Bikin Mumi 3.000 Tahun Bersuara, Etika Ilmuwan Dipertanyakan

din, CNN Indonesia | Selasa, 28/01/2020 13:07 WIB
Bikin Mumi 3.000 Tahun Bersuara, Etika Ilmuwan Dipertanyakan Ilustrasi. Etika ilmuwan yang lakukan percobaan untuk membuat mumi berusia 3.000 tahun bersuara dipertanyakan(Khaled DESOUKI / AFP)
Jakarta, CNN Indonesia -- Sejumlah pihak mempertanyakan masalah kepatutan dari percobaan untuk membuat mumi berusia 3.000 tahun kembali bersuara. Masalah etika menjadi pertanyaan bagi para ilmuwan dari Universitas London yang berhasil merekonstruksi suara mumi g.

Sebenarnya, suara yang dihasilkan dari mumi ini bukanlah suara sebenarnya. Dilansir Independent, ilmuwan bergantung dengan sejumlah teknologi untuk kembali menghidupkan suara mumi itu.

Mereka membuat ulang saluran vokal mumi itu menggunakan pemindai medis, printer 3D, untuk membuat laring elektronik. Tiga langkah ini membuat mereka bisa menirukan suara dari mumi tersebut.

Kritik masalah etika muncul karena belum ada kajian lebih dalam terkait ilmu Egiptologi. Ini adalah istilah untuk ilmu yang mempelajari kajian sejarah, bahasa, sastra, agama, arsitektur dan seni rupa Mesir kuno dari abad ke-5 M.


Dilansir Hyper Allergic, teknologi CT scan dinilai hanya menjadi alat ukur untuk dieksploitasi oleh para ahli Mesir kuno. Selain itu, keberhasilan sejumlah ilmuwan Inggris itu dianggap "mengganggu" dan kajian mereka dinilai tak berdasar.

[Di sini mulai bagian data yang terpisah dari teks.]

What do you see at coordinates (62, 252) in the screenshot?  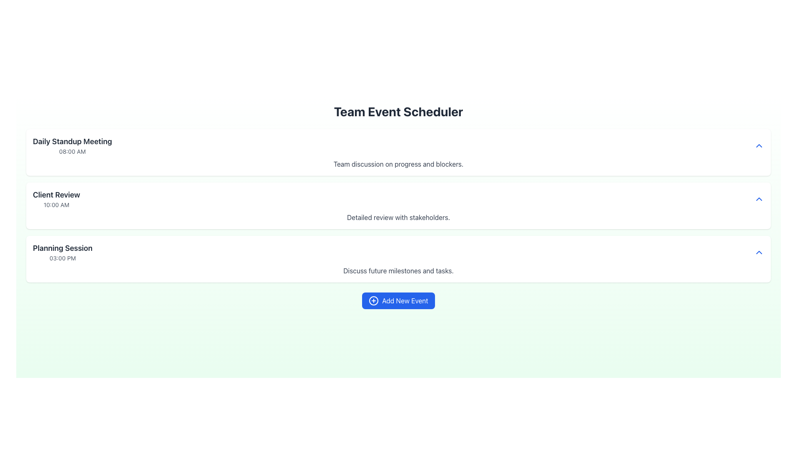 I see `the text label that represents the scheduled event, which is the third entry in a vertically stacked list, positioned below 'Client Review' and above the 'Add New Event' button` at bounding box center [62, 252].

Di Twitter, sejumlah pengguna juga mengkritisi kalau menghidupkan kembali suara mumi yang sudah mati telah melanggar batas etika. Menanggapi keberatan ini pihak museum menunjukkan soal batasan etika dalam percobaan itu.

[Gambas:Video CNN]

Menurut mereka studi yang mereka lakukan terhadap mumi Nesyamun lebih banyak memberikan keuntungan ilmu pengetahuan dan teknik yang mereka lakukan tidak menyebabkan kerusakan.

Tak hanya dianggap melanggar etika, para ahli sejarah dari Amerika pun menyinggung menghubungkan berlakunya Undang-undang Perlindungan dan Pemulihan Makam Penduduk Asli Amerika (NAGPRA) tahun 1990.

Aturan yang ditetapkan di negara Paman Sam itu berisi, pihak museum dan lembaga lainnya telah bekerjasama dengan suku-suku asli Amerika untuk memperlakukan sisa-sisa leluhur mereka yang telah meninggal dengan lebih hormat.


Sebelumnya, sejumlah ilmuwan dari Universitas of London berhasil membuat mumi Nesyamun berusia 3.000 tahun kembali bersuara. Sebelumnya, Nesyamun sendiri pada semasa hidupnya adalah seorang pendeta saat masa pemerintahan Firaun Ramses XI.

Nesyamun dikenal sebagai seorang pendeta Mesir yang suka bernyanyi. Mumi Nesyamun mengeluarkan suara "ah" dan "eh" dan dua kata yaitu "bad" (buruk) dan "bed" (tempat tidur). (eks/eks)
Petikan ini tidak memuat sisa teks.